ピアノのある生活、ピアノと歩む人生

「ピアチェーレ」代表の私的ブログ

ドイツで最も有名な日本人 

 

堅実な人生を歩んでいた息子が、ある日突拍子もないことを言ったら?秘めていた憧れを実行しようとしたら?

石井健雄さんは、家業を継ぐため機械工学を学んだ。そして家業を継ぎ安定した生活をしていた。でも石井さんには秘めた憧れがあった。それがヨーデル。

ヨーデル?ファルセットと地声を巧みに操る、あのヨーデル?スイス?

ヨーデルはスイスだけのものではなく、アルプス地方で歌われる伝統芸能の一つらしい。興味深いのはアルプス地方でもフランスやイタリアでは盛んではなく、ドイツ語圏で主に歌われることだ。アメリカにも飛び火し、それはカントリー・ヨーデルと呼ばれるそうだ。

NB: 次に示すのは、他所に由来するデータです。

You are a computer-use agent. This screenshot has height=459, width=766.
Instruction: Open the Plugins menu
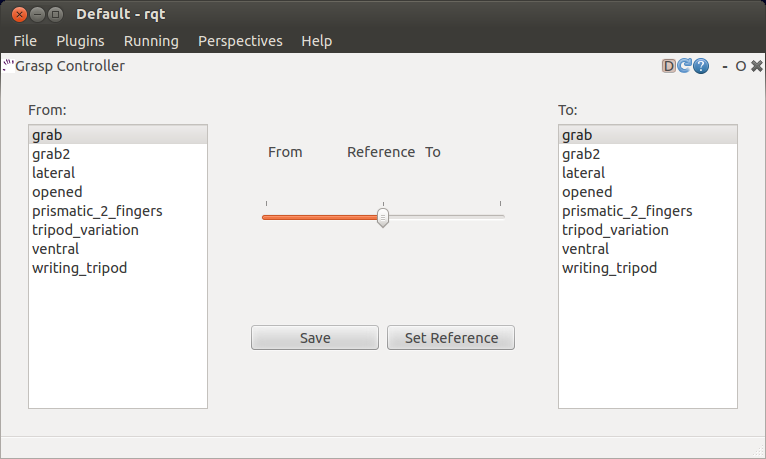tap(80, 41)
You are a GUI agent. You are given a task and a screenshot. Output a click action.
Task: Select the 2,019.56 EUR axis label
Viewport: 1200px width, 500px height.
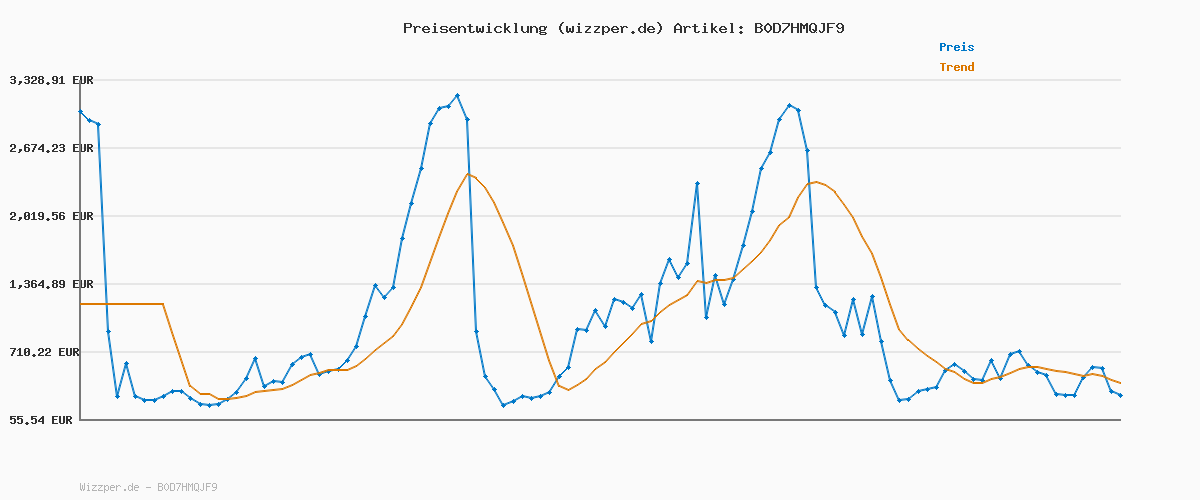point(51,216)
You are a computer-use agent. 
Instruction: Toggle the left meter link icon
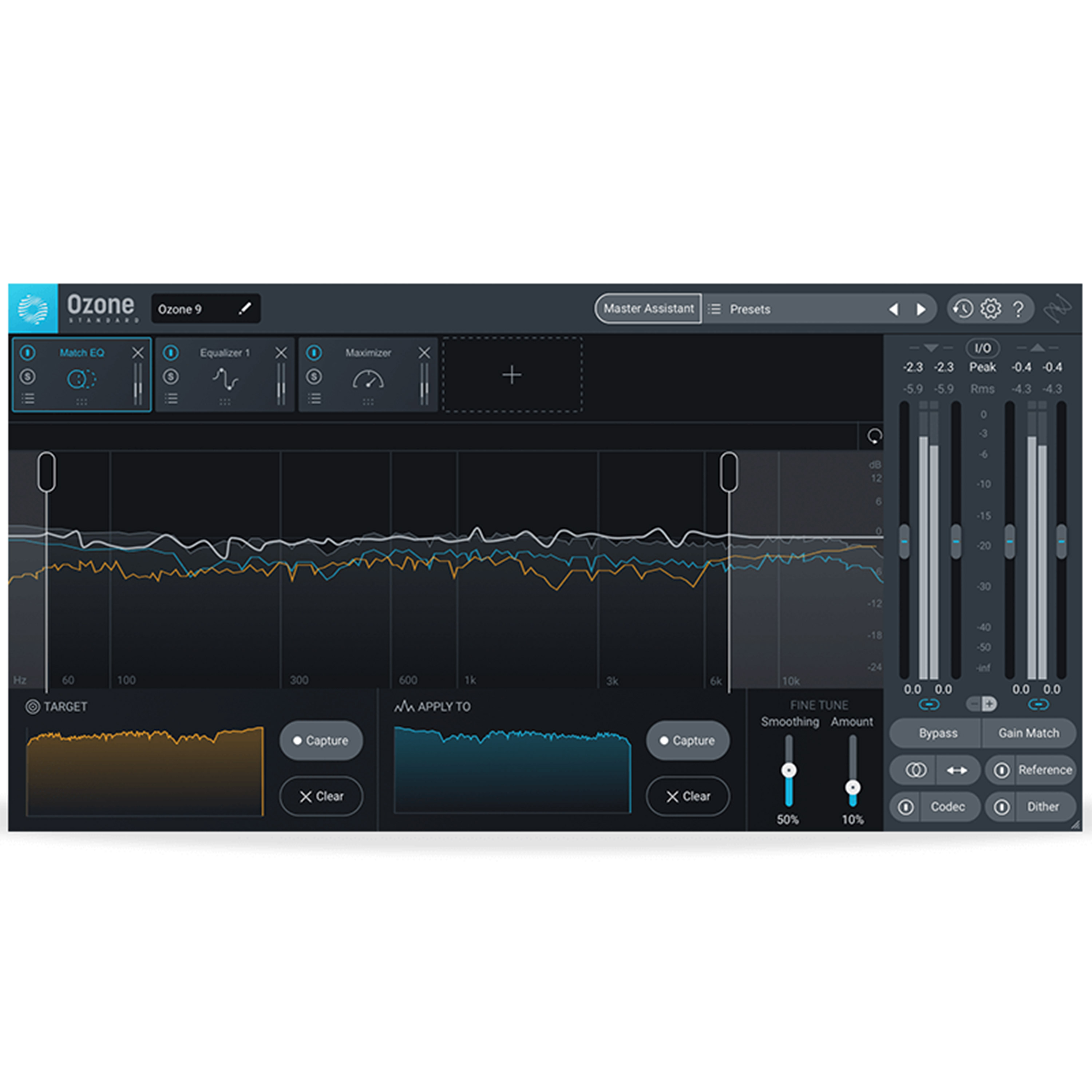(x=929, y=704)
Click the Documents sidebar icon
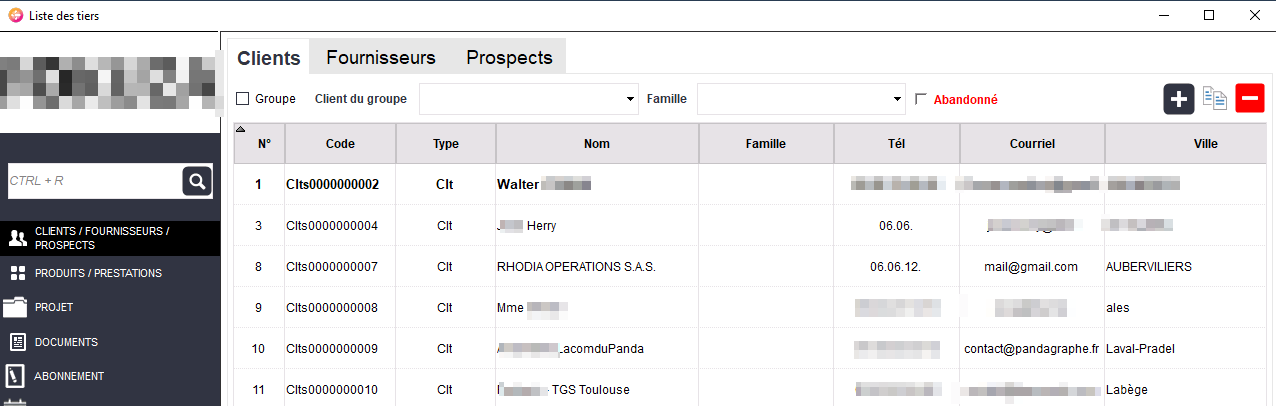The height and width of the screenshot is (406, 1276). point(17,342)
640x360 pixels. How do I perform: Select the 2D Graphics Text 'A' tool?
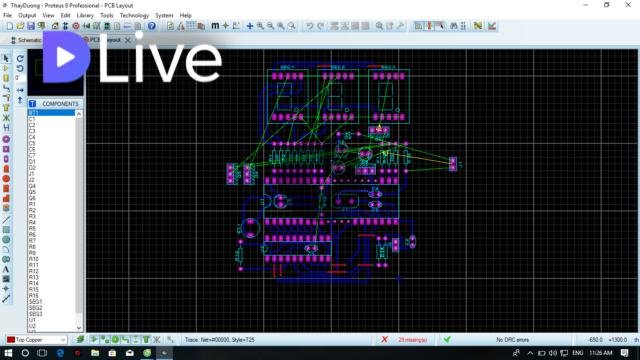(x=6, y=269)
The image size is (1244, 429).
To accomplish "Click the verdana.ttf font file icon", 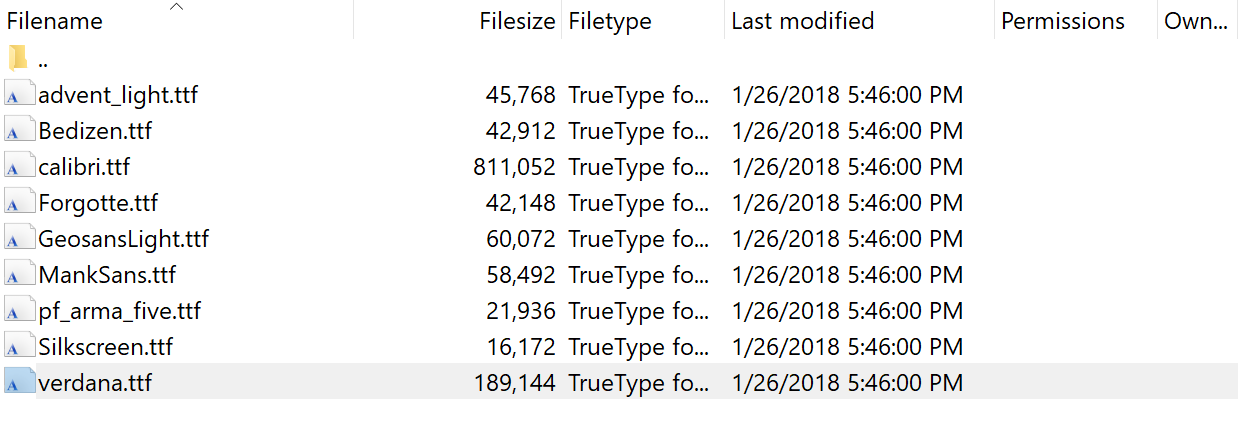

最初、石井さんは、このカントリー・ヨーデル歌手のレコードを聴いたみたいだ。「外国人にも歌える?」独学、つまりレコードの歌声を聴きながら、石井さんはヨーデルを身につけていった。フランツル・ラングというドイツの名ヨーデル歌手に憧れ、聴き続け、自分なりに研鑽していたのだろう。ドイツのバイエルン地方もヨーデルが盛んなのだそうだ。ビアホールで歌われる技巧的なヨーデルが特色だ。フランツ・ラングと同じく、石井さんのヨーデルもバイエルン・ヨーデルのようだ。

石井さんは、ある日両親に告げる。

「機械工学を学ぶために本場のドイツに行きたい」と。でも母親は見抜いていたらしい。「ヨーデル・・・でしょ?」石井さんは26歳になっていた。そしてヨーロッパに渡った。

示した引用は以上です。